The Bastards' Fig Tree (La higuera de los bastardos) is a 2017 Spanish comedy-drama film directed by Ana Murugarren which stars Karra Elejalde, with Carlos Areces, Pepa Aniorte, Mikel Losada, and Jordi Sánchez in supporting roles.

== Plot ==
The plot starts in 1939, in the last rales of the War of Spain. Rogelio, a "trigger-happy" fascist, gives a second thought to his ways upon witnessing the hateful gaze of a boy whose parents have been killed by Rogelio. Rogelio thus becomes an anchorite, deciding to take care of the fig tree the boy has planted on their parents' tomb.

== Production ==
An adaptation of the novel La higuera by Ramiro Pinilla the screenplay was penned by Ana Murugarren. The film is a Blogmedia production. It was shot in 2016 in Puerto Viejo de Algorta (Getxo, Biscay).

== Release ==
The film premiered at the Vlissingen-based Film by the Sea festival on 14 September 2017. Distributed by Festival Films, it was theatrically released in Spain on 24 November 2017.

== Reception ==
Quim Casas of El Periódico de Catalunya rated the film 1 out of 5 stars, writing that Elejalde Karra Elejalde does not know what to do with his character, whilst the same applies to Areces or Sánchez, "actors gifted for comedy but not for so much nonsense".

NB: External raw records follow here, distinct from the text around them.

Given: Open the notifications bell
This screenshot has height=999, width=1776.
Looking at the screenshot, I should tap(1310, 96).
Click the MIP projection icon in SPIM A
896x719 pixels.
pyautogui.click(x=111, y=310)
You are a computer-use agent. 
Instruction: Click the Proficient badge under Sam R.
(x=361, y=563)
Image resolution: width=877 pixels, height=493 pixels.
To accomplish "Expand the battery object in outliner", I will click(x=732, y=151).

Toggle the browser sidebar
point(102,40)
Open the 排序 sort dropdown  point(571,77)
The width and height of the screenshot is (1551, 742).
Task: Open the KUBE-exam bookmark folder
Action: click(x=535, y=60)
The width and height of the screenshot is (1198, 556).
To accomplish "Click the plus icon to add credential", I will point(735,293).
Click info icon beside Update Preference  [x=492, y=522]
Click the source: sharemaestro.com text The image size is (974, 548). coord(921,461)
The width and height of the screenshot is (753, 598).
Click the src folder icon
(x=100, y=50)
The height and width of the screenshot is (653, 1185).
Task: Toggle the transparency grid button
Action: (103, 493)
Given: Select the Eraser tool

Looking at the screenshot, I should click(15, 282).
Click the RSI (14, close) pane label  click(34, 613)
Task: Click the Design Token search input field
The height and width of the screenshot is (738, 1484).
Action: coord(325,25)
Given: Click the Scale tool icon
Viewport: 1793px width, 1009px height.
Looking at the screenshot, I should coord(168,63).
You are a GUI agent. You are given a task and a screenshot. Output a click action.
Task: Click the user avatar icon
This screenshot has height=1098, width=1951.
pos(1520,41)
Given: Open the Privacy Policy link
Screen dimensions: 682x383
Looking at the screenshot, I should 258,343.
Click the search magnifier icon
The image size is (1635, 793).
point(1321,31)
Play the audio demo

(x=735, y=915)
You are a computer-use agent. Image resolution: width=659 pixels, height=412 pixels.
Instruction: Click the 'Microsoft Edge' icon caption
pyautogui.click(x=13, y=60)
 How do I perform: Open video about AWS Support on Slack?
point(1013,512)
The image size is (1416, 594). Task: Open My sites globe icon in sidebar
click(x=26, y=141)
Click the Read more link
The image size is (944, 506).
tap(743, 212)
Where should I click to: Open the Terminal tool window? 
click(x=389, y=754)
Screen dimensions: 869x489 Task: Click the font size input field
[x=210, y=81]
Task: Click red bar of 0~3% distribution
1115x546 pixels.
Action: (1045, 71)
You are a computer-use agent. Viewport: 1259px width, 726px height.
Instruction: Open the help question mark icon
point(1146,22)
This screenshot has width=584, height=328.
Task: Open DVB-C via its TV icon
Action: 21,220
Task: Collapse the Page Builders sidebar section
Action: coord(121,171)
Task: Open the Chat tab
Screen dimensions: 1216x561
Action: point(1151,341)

Noel Murray of Los Angeles Times wrote that, "thin plot" and "distractingly jaunty score" notwithstanding, the film remains for the most part "a thought-provoking historical fairy tale about the values — and grudges — that survive whomever's [sic] in power".

Nuria Vidal of Fotogramas rated the film 3 out of 5 stars, deeming it to be "a film that moves between esperpento, black comedy and magical realism", citing the meetings between Elejalde's and Areces' characters as the best thing about the film, while lamenting some "unavoidable clichés".

Javier Cazallas of HobbyConsolas rated the film with 78 points ("good") praising the evolution of Rogelio's character both from a personal and a physical standpoint, and the "good characterization of the different characters", while writing that the "story seems to be a bit lacking when it comes to an end" as a negative point.

Sergio F. Pinilla of Cinemanía rated the film 3 out of 5 stars, pointing out that despite being short of the excellence of contiguous films such as or Black Bread or Pan's Labyrinth, the film features both Elejalde and Areces in a state of grace.